Na sua segunda encenação, Gonçalo Carvalho atira-nos para um universo gore-junkie (algures entre Saw e Trainspotting) mas onde o sangue é só mais um veículo de uma violência, que supera o visível. “Vejo este médico como uma extensão da sociedade. Alguém que faz o que lhe dizem, não conhece o amor. Ele é o corpo das vozes que a Grace ouve. É o carrasco. Quem dá a sentença somos nós (sociedade). As vozes que a Kane escreve são as vozes do mundo que a julga e que a julgou. Como todas as outras personagens, também o Tinker está à procura da sua própria purificação. Também ele quer sair”, explica o encenador. 

Grace é a irmã do tal rapaz que sucumbiu ao garrote e à seringa de Tinker. E Grace vem ao tal sítio procurar as suas roupas, procurar-se. E não há pior sítio do mundo para se estar indefeso. 

O doutor é sádico, infalível, de tal maneira que, tal como Grace – que jamais volta ao pensamento racional, a quem só resta tentar agarrar a memória do irmão – também Rod e Carl, um casal pouco conectado, em fases diferentes: o primeiro apregoa o agora e o segundo quer amar e quer o futuro. “Acho que a Sarah Kane colocou o Rod e o Carl porque naquele sítio a sociedade julga o amor. O Carl diz que o ama e fica sem língua. O Carl escreve para o Rod e fica sem mãos. O Carl dança para o Rod e fica sem pés. O Rod ri. Ri de revolta. Ri porque sabe que nem com a morte se deixa de amar”, identifica Gonçalo. 

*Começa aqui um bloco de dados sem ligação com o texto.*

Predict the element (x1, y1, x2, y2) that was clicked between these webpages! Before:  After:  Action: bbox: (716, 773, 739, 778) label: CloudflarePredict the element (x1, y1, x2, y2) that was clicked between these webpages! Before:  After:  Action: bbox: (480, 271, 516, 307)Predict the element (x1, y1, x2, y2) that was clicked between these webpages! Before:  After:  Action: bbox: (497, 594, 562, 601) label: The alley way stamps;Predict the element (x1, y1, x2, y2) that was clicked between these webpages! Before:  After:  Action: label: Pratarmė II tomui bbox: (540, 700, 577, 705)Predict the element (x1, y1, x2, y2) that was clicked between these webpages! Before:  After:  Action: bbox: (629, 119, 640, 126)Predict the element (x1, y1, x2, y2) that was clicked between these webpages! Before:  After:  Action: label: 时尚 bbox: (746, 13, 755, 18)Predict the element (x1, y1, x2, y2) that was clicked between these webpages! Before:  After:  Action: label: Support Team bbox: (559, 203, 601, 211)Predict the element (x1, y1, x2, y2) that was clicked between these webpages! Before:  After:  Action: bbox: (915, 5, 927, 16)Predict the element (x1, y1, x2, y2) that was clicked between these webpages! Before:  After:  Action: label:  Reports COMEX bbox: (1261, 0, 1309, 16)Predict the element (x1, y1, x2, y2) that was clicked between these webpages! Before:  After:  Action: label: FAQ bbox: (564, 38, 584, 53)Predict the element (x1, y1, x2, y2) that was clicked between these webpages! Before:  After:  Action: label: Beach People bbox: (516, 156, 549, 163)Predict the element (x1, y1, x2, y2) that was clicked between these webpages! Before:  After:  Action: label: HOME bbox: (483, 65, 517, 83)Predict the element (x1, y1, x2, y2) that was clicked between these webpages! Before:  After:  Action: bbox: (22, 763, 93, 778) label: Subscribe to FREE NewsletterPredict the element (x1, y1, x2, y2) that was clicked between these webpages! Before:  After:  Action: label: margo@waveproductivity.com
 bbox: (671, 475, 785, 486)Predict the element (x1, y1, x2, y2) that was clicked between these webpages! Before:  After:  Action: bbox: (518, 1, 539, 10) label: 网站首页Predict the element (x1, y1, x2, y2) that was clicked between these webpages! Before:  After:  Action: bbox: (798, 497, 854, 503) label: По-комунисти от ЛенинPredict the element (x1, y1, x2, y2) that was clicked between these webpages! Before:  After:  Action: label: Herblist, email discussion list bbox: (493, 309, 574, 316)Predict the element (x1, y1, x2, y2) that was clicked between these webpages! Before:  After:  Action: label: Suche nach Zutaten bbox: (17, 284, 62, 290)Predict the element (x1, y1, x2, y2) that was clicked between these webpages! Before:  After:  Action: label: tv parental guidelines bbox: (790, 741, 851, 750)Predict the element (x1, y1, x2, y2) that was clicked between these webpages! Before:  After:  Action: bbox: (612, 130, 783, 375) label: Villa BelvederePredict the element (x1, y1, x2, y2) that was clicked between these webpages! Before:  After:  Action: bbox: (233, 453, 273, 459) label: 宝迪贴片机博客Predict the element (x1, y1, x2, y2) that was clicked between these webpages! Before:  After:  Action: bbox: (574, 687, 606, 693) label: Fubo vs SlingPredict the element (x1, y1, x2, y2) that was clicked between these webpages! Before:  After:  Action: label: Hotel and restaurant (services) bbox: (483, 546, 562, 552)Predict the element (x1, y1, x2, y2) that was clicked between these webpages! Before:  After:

Portanto sim, é isto, um bando de gente a querer purificar-se. Sendo que por aqui a purificação exige conspurcação, exige alucinações incestuosas, membros cortados por uma serra. Todos estão presos. Até a stripper que acaba por fazer o doutor dançar, que é o asilo de Tinker,  por lhe conferir humanidade, ou, pelo menos, traços de. E neste caldeirão gore e macabro qualquer traço, qualquer brisa de normalidade é bem-vinda.

Auditório Fernando Lopes-Graça (Cascais). Qua-Sáb 21.30. 7.50-10€. Erradamente, na edição da Time Out Lisboa que está nas bancas dizemos que 'Purificados' estreia apenas quinta-feira, algo que não é verdade. Estreia esta quarta. As nossas desculpas.